In 2017, Willie Cole: On Site will begin its national tour; from April 7th through July 2nd, 2017, the exhibition will be featured at the Arthur Ross Gallery at the University of Pennsylvania, Philadelphia, and beginning in October 2017, it will be on display at the University of New Hampshire’s Museum of Art, Durham. It will continue its tour to other locations soon after.
Willie Cole is known for transforming ordinary objects, such as bicycle parts, irons, and shoes into works of art, alluding to the African American experience inspired by West African religion. Known for his strong use of imagery, one of Cole’s most prominent symbols, the steam iron, represents subjects ranging from the domestic role of women of color to the Yoruba god of iron and war, Ogun. Professor Curlee R. Holton describes Cole’s work as follows: “Willie Cole is one of the most creative and original artists working today. His iconic archetypal images penetrate our consciousness to connect to a primal source in each of us. He is masterful in how he can take a common object like well-worn shoes and resurrect from them a new spirit and meaning. He refashions impoverished objects from our world of the discarded and disowned with a self-assured agency of transformation to assert his own vision of art and beauty.”
ABOUT WILLIE COLE
Born in 1955, Willie Cole is a lifelong resident of New Jersey. He attended the Boston University School of Fine Arts, received his Bachelor of Fine Arts degree from the School of Visual Arts in New York in 1976, and continued his studies at the Art Students League of New York from 1976-79. In 1988 he began assembling artifacts from America’s throwaway culture into iconic artworks. Willie Cole is the 2006 winner of the Driskell Prize, the first national award to honor and celebrate contributions to the field of African American art and art history, given annually by High Museum of Art, Atlanta, GA. Willie Cole’s work is featured in major collections around the country, including the Museum of Modern Art and the Whitney Museum of American Art, NY; the Philadelphia Museum of Art, PA; and the National Gallery of Art, Washington, DC. His work has been the subject of several one-person museum exhibitions, including the Montclair Art Museum (2006), NJ; the Tampa Museum of Art (2004) and the Miami Art Museum (2001), FL; and the Museum of Modern Art, NY (1998).

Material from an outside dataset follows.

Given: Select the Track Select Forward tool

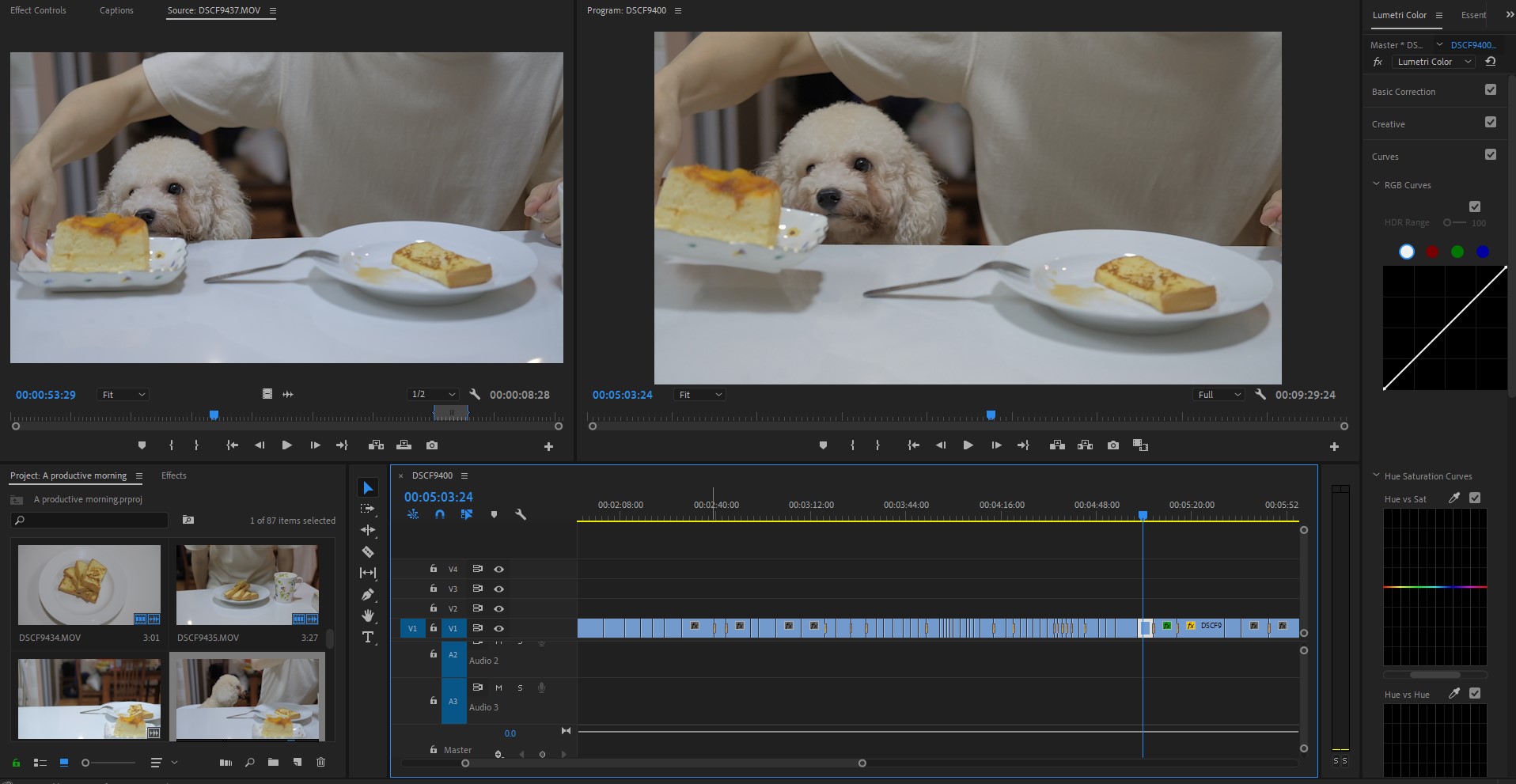Looking at the screenshot, I should [368, 509].
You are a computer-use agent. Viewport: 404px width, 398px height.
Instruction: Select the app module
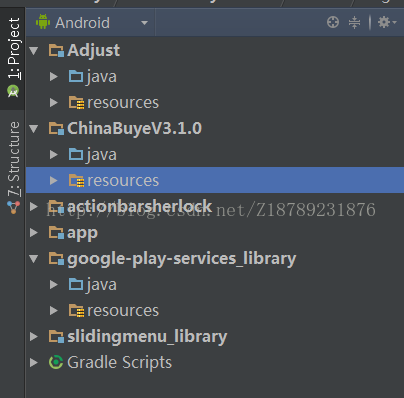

ABOUT THE DAVID C. DRISKELL CENTER
The David C. Driskell Center for the Study of the Visual Arts and Culture of African Americans and the African Diaspora at the University of Maryland, College Park, celebrates the legacy of David C. Driskell --Distinguished University Professor Emeritus of Art, Artist, Art Historian, Collector, and Curator-- by preserving the rich heritage of African American visual art and culture. Established in 2001, the Center provides an intellectual home for artists, museum professionals, art administrators, and scholars of color, broadening the field of African diasporic studies. The Driskell Center is committed to collecting, documenting, and presenting African American art as well as replenishing and expanding the field. For further information about the David C. Driskell Center, please call 301.314.2615 or visit www.driskellcenter.umd.edu.
The Driskell Center Gallery’s hours are Monday through Friday from 11AM to 4PM with extended hours on Wednesday until 6PM. The Driskell Center Gallery will additionally be open on Saturday, Sept. 24th, Oct. 8th, and Nov. 5th from 11AM to 4PM. The Driskell Center observes all University of Maryland closings due to inclement weather and holidays.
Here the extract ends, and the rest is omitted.